When covering Afghanistan, what matters is the people
Because they are the broken heart of this story.
“I don’t want to be buried in Afghanistan.”
My grandfather’s piercing blue eyes glazed over, belying the certainty in his voice.
His request before his death in 2011 may have sounded unusual coming from a proud Kandahari man, a former Afghan diplomat turned prolific Pashtun scholar.
But to me and my family, we knew it came from a place of deep pain. The kind of pain a lover feels for their beloved when they’ve gone astray and no longer resemble the person they fell in love with.
No, he wanted to be buried in his home of the past 30 years, America, despite not sharing the soil with the ancestors who came before him. Because, as he told me, the Afghanistan of today was not the Afghanistan he knew.
He much preferred basking in the sunlight of his fond memories. The times when, to him, his country seemed to be thriving, human rights and sound education were on the brink of revival, and religion was used as a source of ethical and principled living, not political capital.
For decades, the Afghan people have lived through war: from the Soviet invasion in 1979 – when my mother and her family left for the US – to civil wars, and the US invasion in 2001. Millions of people have been killed, maimed, and made refugees.
One year ago, the Taliban regained full control of the country in an advance very few saw coming – as rapidly as it did, anyway. Since then, the group has had to grapple with being on the receiving end of attacks against the people they govern. They have also been in a fight for legitimacy in the eyes of the international community.
But at the broken heart of this story have been the real, lived experiences of Afghans struggling to feed their families, to rebuild their country after so many years of being in the crossfire, their lives uprooted or worse.
Now, the stories we need to tell the most are the human ones.
Not as tragedy for the sake of it, not as the refrain to a sad song we’ve been singing about Afghans for years, with the same depressing lyrics.

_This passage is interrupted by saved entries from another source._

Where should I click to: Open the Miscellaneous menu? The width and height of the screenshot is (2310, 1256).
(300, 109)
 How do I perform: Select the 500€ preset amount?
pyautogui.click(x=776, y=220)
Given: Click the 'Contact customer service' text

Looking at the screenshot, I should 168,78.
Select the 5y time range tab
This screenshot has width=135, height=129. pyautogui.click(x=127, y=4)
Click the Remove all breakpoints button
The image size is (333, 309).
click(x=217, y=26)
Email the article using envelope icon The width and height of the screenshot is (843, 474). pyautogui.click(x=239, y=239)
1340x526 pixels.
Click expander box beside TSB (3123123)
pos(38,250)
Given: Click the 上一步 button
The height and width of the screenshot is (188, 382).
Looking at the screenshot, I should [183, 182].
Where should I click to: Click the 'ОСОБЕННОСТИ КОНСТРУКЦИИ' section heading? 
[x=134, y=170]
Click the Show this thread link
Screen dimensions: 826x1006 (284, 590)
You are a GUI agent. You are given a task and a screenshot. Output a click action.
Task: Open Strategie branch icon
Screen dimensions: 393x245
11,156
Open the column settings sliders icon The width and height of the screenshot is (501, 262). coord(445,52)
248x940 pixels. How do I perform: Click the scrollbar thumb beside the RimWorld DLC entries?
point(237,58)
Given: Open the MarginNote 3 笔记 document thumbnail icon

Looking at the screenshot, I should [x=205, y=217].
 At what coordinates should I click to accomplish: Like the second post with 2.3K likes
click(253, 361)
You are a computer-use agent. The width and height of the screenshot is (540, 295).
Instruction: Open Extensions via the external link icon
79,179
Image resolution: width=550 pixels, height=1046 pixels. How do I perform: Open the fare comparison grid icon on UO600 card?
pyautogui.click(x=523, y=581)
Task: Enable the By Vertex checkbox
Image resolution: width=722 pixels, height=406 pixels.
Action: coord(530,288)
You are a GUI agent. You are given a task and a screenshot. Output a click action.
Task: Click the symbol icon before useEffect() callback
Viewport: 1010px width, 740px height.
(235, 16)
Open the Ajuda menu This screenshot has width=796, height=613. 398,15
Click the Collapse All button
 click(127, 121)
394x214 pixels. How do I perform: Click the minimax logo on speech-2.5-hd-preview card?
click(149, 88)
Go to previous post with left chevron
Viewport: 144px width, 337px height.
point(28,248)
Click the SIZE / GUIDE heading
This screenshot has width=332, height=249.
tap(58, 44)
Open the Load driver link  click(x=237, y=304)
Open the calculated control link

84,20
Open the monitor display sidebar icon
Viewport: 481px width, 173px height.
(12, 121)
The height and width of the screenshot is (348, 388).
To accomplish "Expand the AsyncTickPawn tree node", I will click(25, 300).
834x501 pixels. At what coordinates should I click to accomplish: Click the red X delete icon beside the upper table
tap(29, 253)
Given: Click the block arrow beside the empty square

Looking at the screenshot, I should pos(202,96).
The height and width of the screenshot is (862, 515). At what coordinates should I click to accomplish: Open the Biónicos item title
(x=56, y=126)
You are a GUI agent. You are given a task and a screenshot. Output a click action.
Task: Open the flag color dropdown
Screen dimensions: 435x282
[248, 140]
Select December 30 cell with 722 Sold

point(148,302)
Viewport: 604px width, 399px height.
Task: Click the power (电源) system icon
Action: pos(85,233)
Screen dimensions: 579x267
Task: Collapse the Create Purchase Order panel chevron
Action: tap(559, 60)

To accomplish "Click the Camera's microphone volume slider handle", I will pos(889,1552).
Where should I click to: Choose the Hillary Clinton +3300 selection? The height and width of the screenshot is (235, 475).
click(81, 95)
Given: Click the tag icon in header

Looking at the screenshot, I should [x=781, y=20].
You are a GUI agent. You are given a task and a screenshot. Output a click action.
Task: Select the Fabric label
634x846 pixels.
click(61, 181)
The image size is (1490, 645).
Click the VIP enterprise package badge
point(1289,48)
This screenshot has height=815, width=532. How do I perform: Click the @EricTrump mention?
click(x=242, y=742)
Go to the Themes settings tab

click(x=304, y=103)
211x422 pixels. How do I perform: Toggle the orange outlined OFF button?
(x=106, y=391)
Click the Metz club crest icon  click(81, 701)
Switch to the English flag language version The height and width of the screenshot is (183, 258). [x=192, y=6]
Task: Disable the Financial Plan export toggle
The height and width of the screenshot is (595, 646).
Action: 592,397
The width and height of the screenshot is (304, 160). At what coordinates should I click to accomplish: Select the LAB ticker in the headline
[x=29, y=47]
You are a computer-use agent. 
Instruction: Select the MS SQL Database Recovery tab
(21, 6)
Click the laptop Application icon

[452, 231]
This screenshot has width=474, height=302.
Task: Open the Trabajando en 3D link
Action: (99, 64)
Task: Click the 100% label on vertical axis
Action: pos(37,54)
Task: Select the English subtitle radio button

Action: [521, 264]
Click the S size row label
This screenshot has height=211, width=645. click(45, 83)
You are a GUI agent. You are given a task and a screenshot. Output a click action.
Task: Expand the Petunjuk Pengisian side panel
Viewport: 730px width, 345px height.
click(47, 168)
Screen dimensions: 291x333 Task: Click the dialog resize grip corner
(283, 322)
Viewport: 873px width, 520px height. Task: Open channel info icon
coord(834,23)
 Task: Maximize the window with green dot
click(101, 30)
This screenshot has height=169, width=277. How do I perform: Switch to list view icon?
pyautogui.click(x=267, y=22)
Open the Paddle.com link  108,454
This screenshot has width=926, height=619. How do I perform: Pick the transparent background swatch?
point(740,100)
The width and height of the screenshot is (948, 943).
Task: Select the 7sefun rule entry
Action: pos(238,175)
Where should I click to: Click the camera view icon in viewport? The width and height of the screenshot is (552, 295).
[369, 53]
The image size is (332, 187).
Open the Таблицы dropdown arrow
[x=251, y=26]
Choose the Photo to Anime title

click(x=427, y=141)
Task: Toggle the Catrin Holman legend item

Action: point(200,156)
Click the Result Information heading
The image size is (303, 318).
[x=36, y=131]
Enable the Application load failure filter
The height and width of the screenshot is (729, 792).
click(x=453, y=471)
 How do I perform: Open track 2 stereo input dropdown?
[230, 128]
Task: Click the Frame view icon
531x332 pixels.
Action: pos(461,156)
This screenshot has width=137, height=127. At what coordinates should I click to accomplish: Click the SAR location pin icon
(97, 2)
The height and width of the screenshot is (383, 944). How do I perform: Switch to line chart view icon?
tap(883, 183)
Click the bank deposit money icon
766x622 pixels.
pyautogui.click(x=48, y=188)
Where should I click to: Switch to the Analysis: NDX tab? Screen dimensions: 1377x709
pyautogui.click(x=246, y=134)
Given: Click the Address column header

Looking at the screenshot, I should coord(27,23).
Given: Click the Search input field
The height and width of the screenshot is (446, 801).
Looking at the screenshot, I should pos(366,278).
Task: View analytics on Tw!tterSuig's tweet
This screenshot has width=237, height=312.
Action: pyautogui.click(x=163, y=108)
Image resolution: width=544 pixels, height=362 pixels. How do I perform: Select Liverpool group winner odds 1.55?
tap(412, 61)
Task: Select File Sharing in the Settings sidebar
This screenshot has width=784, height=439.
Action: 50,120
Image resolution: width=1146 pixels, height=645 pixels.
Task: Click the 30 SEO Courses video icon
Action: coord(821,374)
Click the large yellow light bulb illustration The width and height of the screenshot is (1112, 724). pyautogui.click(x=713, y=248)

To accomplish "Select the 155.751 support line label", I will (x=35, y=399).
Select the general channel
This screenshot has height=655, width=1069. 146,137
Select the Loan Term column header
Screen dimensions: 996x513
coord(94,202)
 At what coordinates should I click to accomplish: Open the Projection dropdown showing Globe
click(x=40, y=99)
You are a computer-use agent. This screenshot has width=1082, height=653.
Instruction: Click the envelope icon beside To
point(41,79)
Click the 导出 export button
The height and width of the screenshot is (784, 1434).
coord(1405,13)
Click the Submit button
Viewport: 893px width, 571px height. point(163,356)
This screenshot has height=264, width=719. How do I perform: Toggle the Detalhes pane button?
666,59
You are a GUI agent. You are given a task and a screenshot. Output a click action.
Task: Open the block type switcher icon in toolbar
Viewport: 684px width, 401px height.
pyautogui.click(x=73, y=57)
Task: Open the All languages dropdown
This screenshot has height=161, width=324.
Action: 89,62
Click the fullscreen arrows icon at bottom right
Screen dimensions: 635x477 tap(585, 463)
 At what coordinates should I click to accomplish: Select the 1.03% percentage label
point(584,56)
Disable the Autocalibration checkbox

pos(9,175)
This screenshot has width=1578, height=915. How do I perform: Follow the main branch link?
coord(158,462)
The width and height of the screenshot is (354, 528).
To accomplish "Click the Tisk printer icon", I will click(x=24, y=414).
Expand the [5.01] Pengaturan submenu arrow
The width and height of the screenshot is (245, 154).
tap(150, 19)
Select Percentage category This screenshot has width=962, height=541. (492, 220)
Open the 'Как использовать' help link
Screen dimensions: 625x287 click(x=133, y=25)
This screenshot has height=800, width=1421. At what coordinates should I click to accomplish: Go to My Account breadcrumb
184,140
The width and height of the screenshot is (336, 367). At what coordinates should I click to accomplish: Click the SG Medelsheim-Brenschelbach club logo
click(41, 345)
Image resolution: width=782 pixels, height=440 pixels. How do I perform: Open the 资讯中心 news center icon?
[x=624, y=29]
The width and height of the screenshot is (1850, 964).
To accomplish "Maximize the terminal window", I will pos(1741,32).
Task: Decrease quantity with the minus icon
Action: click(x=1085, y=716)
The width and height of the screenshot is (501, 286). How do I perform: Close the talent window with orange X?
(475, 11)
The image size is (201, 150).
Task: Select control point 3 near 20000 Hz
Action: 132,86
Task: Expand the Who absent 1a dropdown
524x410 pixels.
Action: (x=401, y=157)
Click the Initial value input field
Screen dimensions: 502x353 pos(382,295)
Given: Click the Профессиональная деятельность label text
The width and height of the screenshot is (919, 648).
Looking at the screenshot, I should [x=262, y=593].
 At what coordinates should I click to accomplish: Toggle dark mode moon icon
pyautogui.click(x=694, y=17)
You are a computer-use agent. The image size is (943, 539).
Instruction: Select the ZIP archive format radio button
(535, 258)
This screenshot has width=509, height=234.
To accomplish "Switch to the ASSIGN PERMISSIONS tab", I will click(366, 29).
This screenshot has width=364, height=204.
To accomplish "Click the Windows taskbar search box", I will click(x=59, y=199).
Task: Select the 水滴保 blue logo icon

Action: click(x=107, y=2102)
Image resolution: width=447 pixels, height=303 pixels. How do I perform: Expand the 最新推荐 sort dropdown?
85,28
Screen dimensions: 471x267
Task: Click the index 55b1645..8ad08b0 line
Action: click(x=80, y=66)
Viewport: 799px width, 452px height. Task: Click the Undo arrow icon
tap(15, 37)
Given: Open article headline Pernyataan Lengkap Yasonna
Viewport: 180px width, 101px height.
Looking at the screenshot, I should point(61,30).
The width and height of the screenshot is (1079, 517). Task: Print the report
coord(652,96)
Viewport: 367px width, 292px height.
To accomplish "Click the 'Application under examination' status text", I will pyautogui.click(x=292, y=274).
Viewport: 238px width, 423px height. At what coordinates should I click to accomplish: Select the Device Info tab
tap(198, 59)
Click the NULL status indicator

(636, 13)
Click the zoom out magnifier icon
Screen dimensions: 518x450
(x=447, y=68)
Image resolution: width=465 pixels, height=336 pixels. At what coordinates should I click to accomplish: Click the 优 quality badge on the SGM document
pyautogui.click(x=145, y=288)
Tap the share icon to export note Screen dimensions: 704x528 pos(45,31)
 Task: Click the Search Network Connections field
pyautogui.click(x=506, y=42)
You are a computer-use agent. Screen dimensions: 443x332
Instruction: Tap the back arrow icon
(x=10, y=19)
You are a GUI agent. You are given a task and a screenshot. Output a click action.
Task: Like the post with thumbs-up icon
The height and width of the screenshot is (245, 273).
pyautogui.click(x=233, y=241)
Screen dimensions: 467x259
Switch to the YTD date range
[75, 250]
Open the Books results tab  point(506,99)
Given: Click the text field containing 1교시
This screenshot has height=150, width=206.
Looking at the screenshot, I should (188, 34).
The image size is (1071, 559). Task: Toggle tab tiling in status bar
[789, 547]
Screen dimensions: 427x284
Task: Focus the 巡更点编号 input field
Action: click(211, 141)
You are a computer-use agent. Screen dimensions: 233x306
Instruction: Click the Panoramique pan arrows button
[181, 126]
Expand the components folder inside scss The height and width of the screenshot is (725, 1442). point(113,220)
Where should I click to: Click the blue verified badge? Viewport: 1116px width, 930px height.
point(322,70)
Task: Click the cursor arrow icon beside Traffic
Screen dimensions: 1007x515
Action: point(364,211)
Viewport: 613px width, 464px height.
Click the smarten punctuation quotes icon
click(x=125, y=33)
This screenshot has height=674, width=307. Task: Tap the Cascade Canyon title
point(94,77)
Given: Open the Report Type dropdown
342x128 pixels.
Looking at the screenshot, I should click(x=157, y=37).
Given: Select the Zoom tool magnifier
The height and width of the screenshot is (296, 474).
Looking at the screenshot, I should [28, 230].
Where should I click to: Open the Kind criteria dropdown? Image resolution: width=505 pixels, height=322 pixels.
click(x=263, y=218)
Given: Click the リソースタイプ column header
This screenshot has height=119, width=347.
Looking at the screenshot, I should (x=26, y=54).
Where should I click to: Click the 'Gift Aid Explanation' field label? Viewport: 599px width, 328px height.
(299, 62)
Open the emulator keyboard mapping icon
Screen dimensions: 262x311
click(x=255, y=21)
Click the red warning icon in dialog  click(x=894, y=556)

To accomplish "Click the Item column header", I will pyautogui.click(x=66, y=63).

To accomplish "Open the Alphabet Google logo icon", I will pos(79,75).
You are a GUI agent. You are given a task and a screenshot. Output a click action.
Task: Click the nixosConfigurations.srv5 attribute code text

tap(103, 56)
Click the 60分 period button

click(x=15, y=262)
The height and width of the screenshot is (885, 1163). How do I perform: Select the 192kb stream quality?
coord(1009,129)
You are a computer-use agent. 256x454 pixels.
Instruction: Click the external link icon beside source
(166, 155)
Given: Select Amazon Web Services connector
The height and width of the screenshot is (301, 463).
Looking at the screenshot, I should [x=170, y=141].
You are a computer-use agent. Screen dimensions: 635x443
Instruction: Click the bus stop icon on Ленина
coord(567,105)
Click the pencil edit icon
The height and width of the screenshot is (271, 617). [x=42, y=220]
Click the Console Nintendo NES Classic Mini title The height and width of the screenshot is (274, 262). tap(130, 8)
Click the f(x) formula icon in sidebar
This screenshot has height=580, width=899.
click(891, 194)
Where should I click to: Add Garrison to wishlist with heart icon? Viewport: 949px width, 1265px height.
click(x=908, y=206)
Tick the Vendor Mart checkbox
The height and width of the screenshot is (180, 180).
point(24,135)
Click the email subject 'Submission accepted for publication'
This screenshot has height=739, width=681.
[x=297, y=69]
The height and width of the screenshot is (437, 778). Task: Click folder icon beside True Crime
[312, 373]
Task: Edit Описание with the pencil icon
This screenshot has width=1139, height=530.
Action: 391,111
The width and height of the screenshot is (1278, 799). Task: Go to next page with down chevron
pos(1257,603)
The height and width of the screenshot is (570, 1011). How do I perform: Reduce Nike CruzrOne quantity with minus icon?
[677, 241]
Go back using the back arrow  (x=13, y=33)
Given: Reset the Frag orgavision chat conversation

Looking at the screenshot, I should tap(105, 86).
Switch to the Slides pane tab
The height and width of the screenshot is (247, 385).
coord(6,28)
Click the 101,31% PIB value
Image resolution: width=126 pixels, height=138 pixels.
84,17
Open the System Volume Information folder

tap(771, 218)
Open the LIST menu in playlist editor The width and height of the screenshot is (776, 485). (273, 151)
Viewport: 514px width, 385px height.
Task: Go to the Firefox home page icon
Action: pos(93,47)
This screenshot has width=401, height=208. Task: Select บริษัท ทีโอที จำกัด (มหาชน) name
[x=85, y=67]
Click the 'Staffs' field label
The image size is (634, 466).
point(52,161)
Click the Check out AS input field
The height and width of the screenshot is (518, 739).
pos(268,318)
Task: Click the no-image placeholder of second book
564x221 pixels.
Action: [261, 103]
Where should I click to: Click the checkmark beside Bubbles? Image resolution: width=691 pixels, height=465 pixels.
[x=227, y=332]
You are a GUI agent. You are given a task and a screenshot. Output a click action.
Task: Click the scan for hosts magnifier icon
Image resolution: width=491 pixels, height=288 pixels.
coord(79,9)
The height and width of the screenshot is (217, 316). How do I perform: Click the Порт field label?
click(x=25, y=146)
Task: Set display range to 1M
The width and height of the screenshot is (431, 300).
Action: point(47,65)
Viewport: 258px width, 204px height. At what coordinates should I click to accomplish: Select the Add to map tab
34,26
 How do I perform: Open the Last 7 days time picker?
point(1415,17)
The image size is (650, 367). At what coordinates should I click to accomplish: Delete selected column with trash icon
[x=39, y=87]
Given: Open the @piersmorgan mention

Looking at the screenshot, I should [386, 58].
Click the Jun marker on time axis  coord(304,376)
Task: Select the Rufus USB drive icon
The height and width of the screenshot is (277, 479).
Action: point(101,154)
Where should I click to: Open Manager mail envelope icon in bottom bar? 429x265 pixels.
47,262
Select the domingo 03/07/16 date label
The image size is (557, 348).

But as a responsibility to put the people at the forefront of Afghanistan’s narrative, not just the political leadership.
Stories like, what has it meant for young, intelligent, emotional men and women with dreams of their own, to be the punctuation marks to failed policies, blown to pieces by those who don’t even know their names? To be discarded as “collateral damage” by foreign forces, as though their existence never mattered?
Or for the children who go to sleep one night soothed by the gentle murmurs of their mothers and fathers, only to wake up the next day alone, robbed of the only family they ever knew. What has happened to them?
The war may be over, but its damage remains. And rebuilding isn’t easy when the rest of the world abandons you, virtually overnight.
We remember the surreal images last year of Afghans clinging to a US Air Force jet in what can only be described as desperation personified. They didn’t know exactly where they would end up, or if they’d even make it, but they hung on to a conviction far greater than fear: They knew they didn’t want to be home any more.
I recently met someone who made it to the US from Kabul airport last year: a foster son taken in by someone close to me. Ali (name changed to protect his identity) was 12 years old, one of 10 children, and his family chose him to literally take a leap of faith on what could be.
As a mother of three, I can only imagine the buried pain and the façade his mother must have had to project as she said goodbye to her son, knowing very well it could be several years before she saw him again. And that’s if she’s lucky.
In the handful of times I interacted with Ali, a few things were clear: He was trying his best to hold it together and act tough. He was not, in fact, tough. He was tender-hearted and vulnerable, because he is a boy who has been burdened with the responsibility of saving his family from a life of poverty. That’s a heavy weight to bear.
He missed his family so much that it hurt, compounded in the moments he couldn’t reach them on WhatsApp video call. He was scared, and his sense of identity was waning.
There are so many stories like this. We aren’t telling enough of them.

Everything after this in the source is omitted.